Aufgaben:
1. Beantworte anhand des Auszugs über den Producers Club kurz:
(a) Wer steht dort an einem Abend auf der Bühne, um den Produzenten etwas zu pitchen?
(b) In welchem Kino verfolgt Eva Holtmann den Auftritt von Frank Zervos?
(c) Womit endet der Trailer aus Australien?
2. Führe den Auszug über Eva Holtmanns Serienidee beim Producers Club weiter, beginnend nach seinem letzten Satz.

Vorliegender Auszug:
□ □ □ □ □ □ □
Eigentlich funktioniert der Producers Club des Medienmagazins DWDL.de nach klaren Spielregeln: Die übliche Pitch-Situation, in der TV-Produzenten ihre Projekte bei potenziellen Auftraggebern anpreisen, wird hier für einen Abend umgekehrt. Stattdessen stehen Sender- und Plattform-Chefs auf der Bühne, um den Produzenten ihre Strategien und Bedarfe zu pitchen. Als Eva Holtmann an einem sonnigen Juniabend im Jahr 2018 das Kölner Residenz-Kino betritt, um den Auftritt von ZDF-Fiction-Chef Frank Zervos zu verfolgen, ist sie dennoch fest entschlossen, den informellen Austausch nach der Präsentation zu nutzen, um dem Mainzer Hierarchen eine neue Serie schmackhaft zu machen. Die Produzentin von Bantry Bay hat einen zweieinhalbminütigen Trailer aus Australien im Gepäck, der mit lachenden Menschen auf einem Segelboot beginnt und mit einem durchtrennten Tau im Wasser endet.
□ □ □ □ □ □ □
(Daten zur Lage von Wörtern und Elementen)
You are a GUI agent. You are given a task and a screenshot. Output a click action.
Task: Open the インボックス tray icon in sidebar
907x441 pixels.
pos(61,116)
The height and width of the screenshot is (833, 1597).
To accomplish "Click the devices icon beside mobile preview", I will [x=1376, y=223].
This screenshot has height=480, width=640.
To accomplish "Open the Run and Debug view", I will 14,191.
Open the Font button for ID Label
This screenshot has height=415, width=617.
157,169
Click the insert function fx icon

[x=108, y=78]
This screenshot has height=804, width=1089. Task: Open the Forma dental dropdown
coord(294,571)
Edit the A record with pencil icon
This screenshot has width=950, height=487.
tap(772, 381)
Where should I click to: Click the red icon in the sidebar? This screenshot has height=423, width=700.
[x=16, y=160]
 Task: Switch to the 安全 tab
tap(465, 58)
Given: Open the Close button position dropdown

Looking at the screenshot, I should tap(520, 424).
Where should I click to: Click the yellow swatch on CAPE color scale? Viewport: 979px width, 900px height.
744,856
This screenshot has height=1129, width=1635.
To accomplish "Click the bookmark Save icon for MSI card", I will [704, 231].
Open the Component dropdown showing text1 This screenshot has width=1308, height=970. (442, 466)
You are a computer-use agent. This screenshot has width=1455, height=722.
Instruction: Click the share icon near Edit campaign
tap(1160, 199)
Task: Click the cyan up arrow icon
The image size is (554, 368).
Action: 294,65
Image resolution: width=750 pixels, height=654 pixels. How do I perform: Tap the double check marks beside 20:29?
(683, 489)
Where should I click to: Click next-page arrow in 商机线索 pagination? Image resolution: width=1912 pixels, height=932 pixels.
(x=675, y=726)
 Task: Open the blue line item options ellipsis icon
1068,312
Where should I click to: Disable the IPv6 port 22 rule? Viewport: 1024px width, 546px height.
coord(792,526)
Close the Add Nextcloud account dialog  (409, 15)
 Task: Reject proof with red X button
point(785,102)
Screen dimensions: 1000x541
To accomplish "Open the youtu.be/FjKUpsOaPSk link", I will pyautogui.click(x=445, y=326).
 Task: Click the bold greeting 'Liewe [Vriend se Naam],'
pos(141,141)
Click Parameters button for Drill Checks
□ □ □ □ □ □ □
Antworten je Aufgabe:
1.
(a) Sender- und Plattform-Chefs
(b) Im Kölner Residenz-Kino
(c) Mit einem durchtrennten Tau im Wasser

2.
Die Miniserie "Safe Harbour" ist drei Monate zuvor, im März 2018, bei SBS, dem öffentlich-rechtlichen australischen Fernsehen, gelaufen und hat auch deshalb für Furore gesorgt, weil sie das Thema der Seenotrettung von Flüchtlingen geschickt in die Handlung eines Psychothrillers kleidet. Holtmann ist von dem Format so fasziniert, dass sie ein deutsches Remake drehen will. Die Option von NBC Universal International Studios, von deren Tochter Matchbox Pictures das Original stammt, hat sie bereits in der Tasche. Seapoint Productions, die non-fiktionale Schwesterfirma von Bantry Bay, pflegt seit längerem eine Formatkooperation mit Universal. Davon soll nun auch die Fiction profitieren. Tatsächlich beißt das ZDF ungewöhnlich schnell an. Was die australischen Showrunner auf die Beine gestellt haben, ist einfach überzeugend und passt auch hierzulande hervorragend in den gesellschaftlichen Diskurs.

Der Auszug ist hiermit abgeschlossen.